> [Aim]:
From the records below, copy every line that contains the string "pixels". The match is case-sensitive.

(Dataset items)
==========
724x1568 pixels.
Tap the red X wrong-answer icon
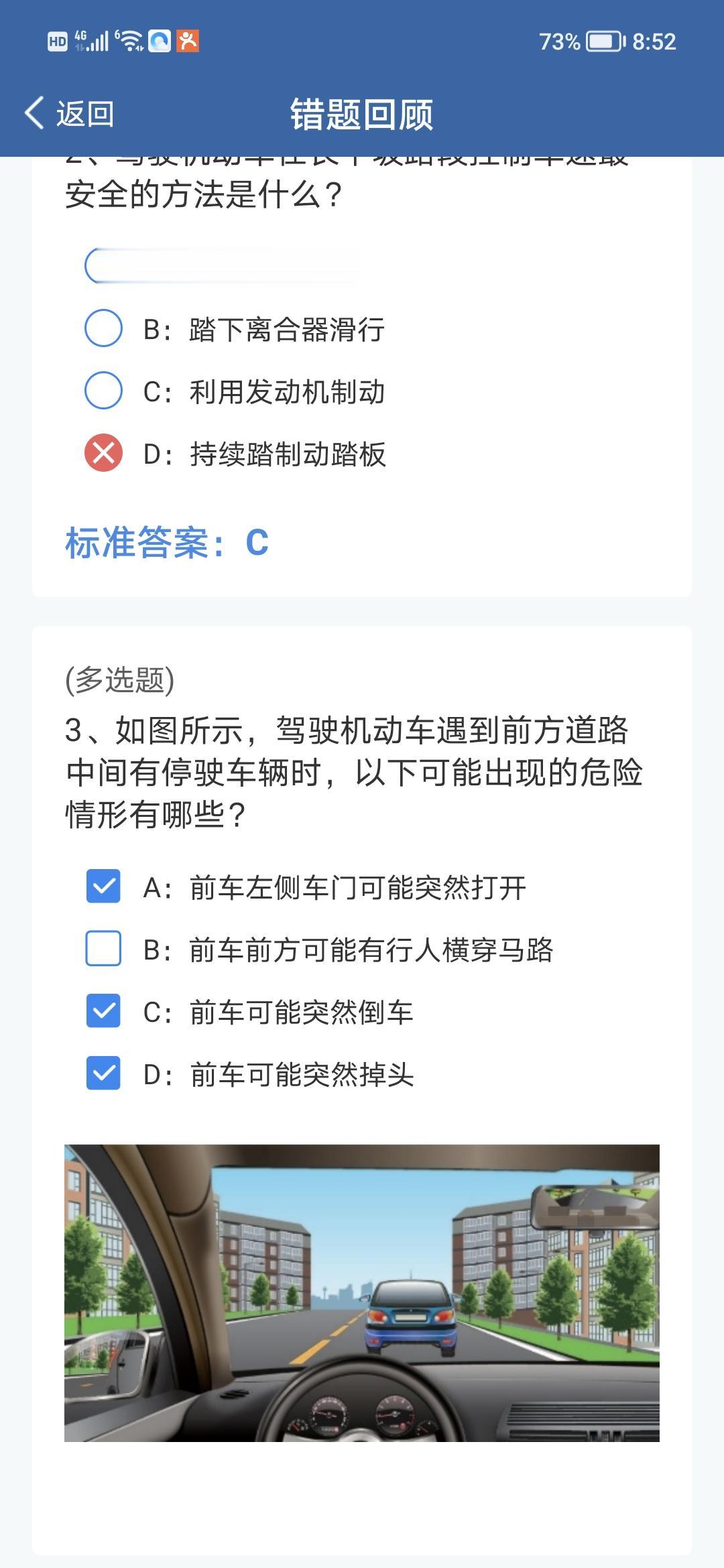click(103, 453)
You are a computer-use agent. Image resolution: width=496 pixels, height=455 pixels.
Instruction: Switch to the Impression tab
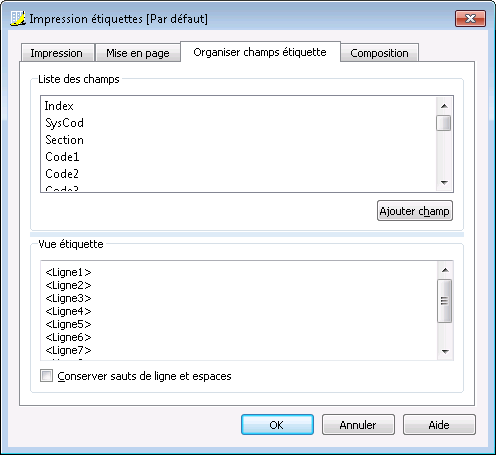[x=57, y=53]
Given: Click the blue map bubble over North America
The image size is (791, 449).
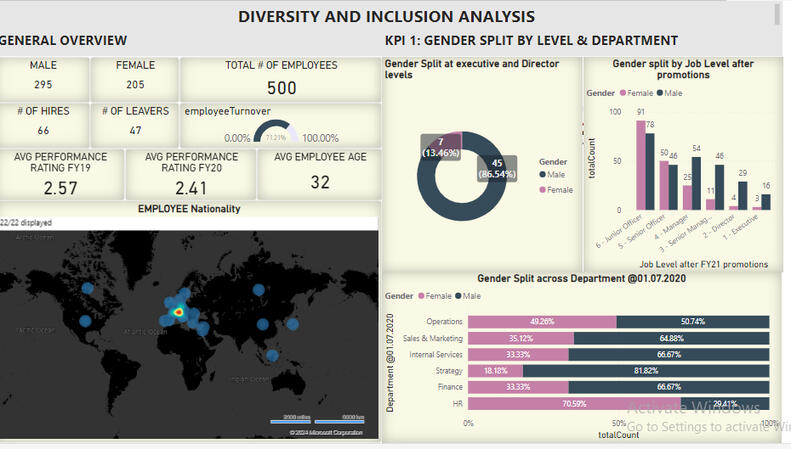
==========
> [Output for this exercise]:
724x1568 pixels.
You are a computer-use agent. Image resolution: width=496 pixels, height=455 pixels.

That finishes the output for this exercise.